New antitrust relief for newspapers opposed
Originally published: April 21, 2009
Last updated: April 21, 2009 - 9:07pm
Carl Shapiro, Deputy Assistant Attorney General in the Antitrust Division of the Department of Justice, rejected new immunity from antitrust laws for teetering newspapers struggling to compete with Internet providers of news, entertainment and advertising. Newspapers, however rare and financially weak, can adapt and ultimately conquer the threat posed by the Internet, he told the House Subcommittee on the Courts and Competition Policy and the Internet. Newspaper industry representatives told the House Judiciary Committee's competition policy subcommittee they need more legal flexibility than current antitrust law allows. Current laws limiting mergers are enforced as if newspapers still compete for advertising and readers only with each other, they said. In reality, they said, newspapers now compete with countless bloggers and online news sources.

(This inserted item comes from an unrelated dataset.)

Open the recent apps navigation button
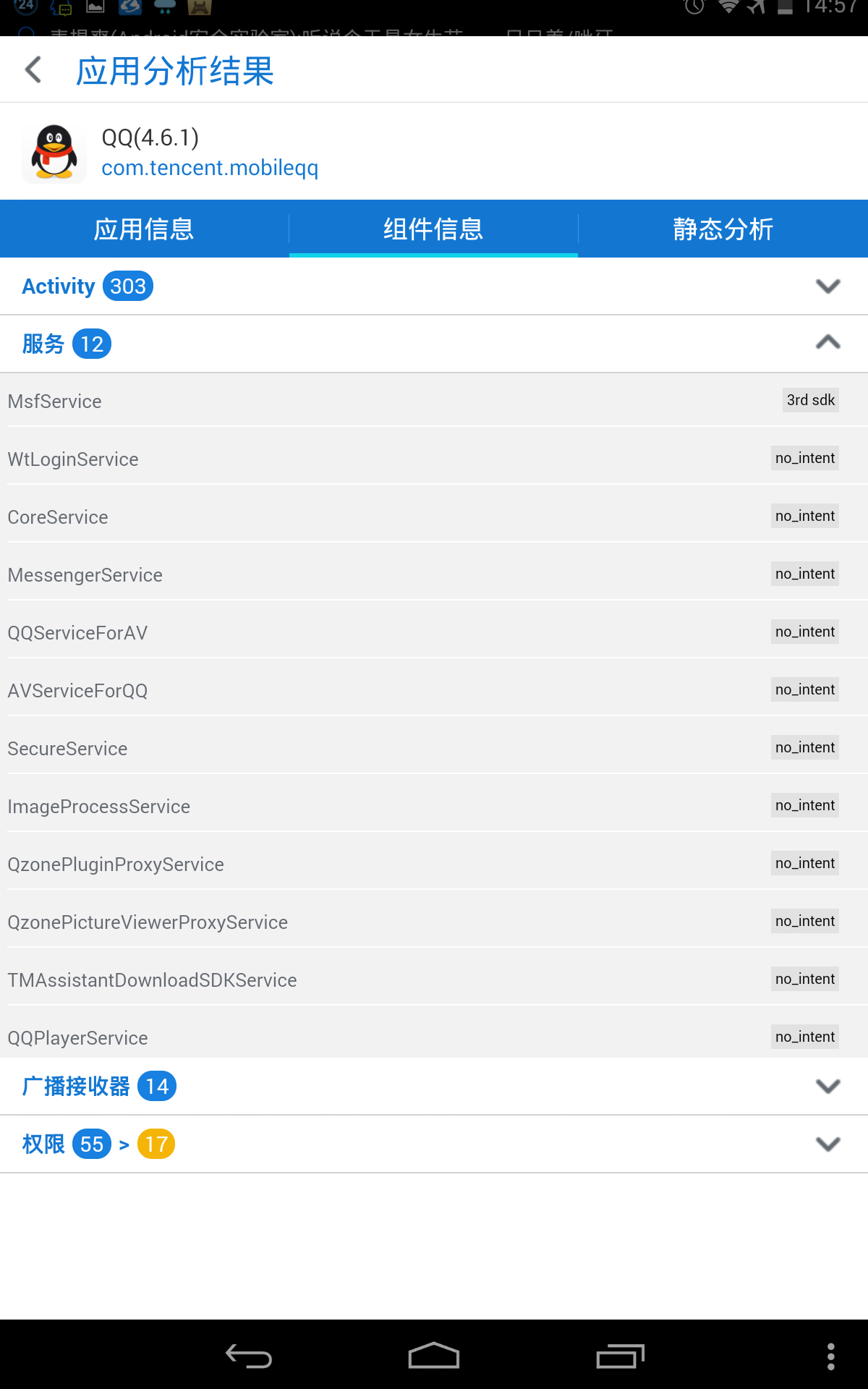Viewport: 868px width, 1389px height. [620, 1356]

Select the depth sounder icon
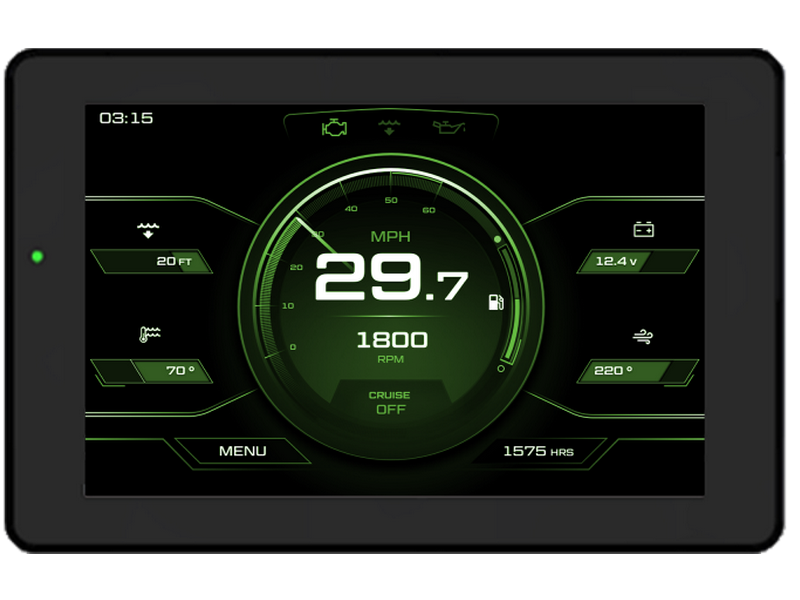[148, 231]
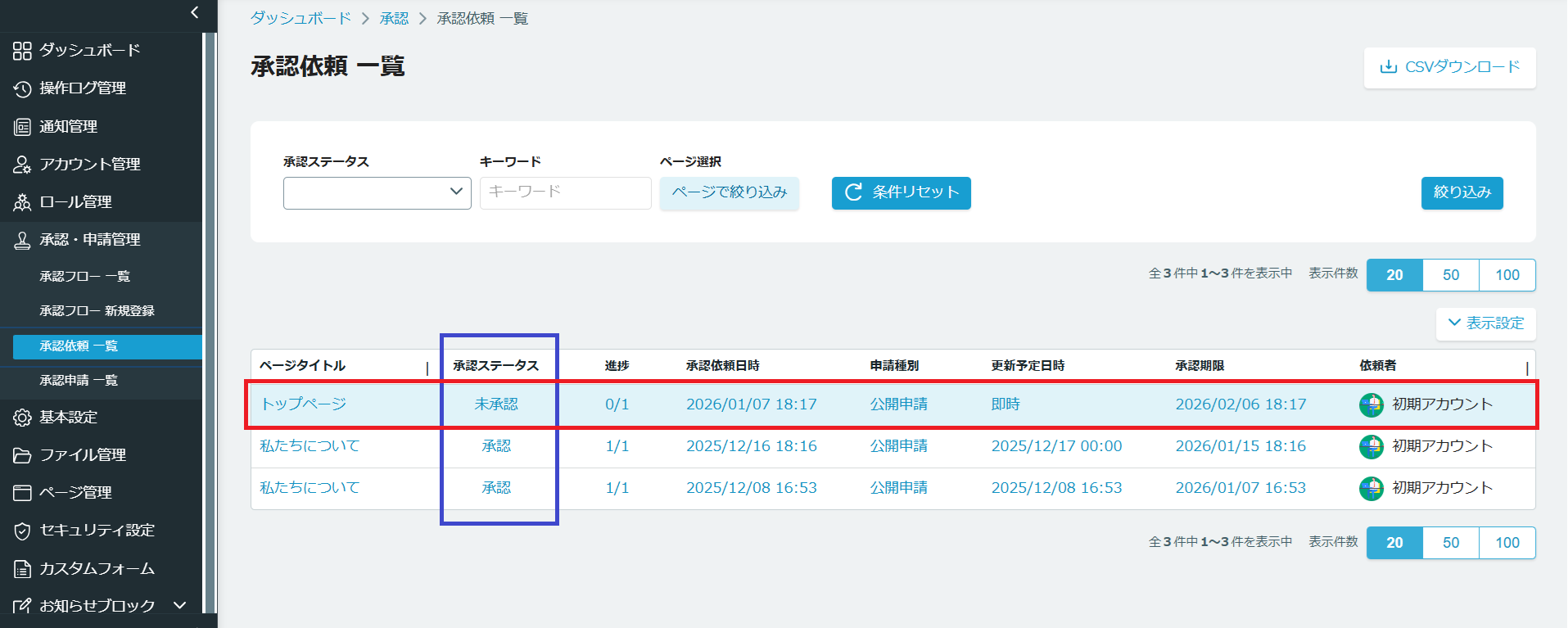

Industry representatives call that a losing business model, pointing to the rising numbers of newspapers slashing staff and filing for bankruptcy amid a reader exodus for online sources of news and commentary. At issue is whether to loosen laws governing joint operating agreements designed to save dying publications in two-newspaper cities. The agreements, permitted by the Newspaper Preservation Act of 1970, assumed that the costs of putting out a newspaper were so high that two newspapers wouldn't be able to survive in the same town. Under a JOA, two newspapers share business operations and costs with their in-town rivals while keeping separate, competing newsrooms. There have been more than two dozen JOAs, but as of Jan. 1, only nine remained. They included newspapers in Denver, Detroit, Seattle and Tucson, Ariz., all of which were limping under the crippling weight of what newspaper representatives described as an unwinnable fight against Internet sites. Some witnesses expressed fears that further relaxing controls on mergers could create monopolies and dilute the quality of journalism.
- Login or register to post comments
- Email this page
Ratings
Login to rate this headline.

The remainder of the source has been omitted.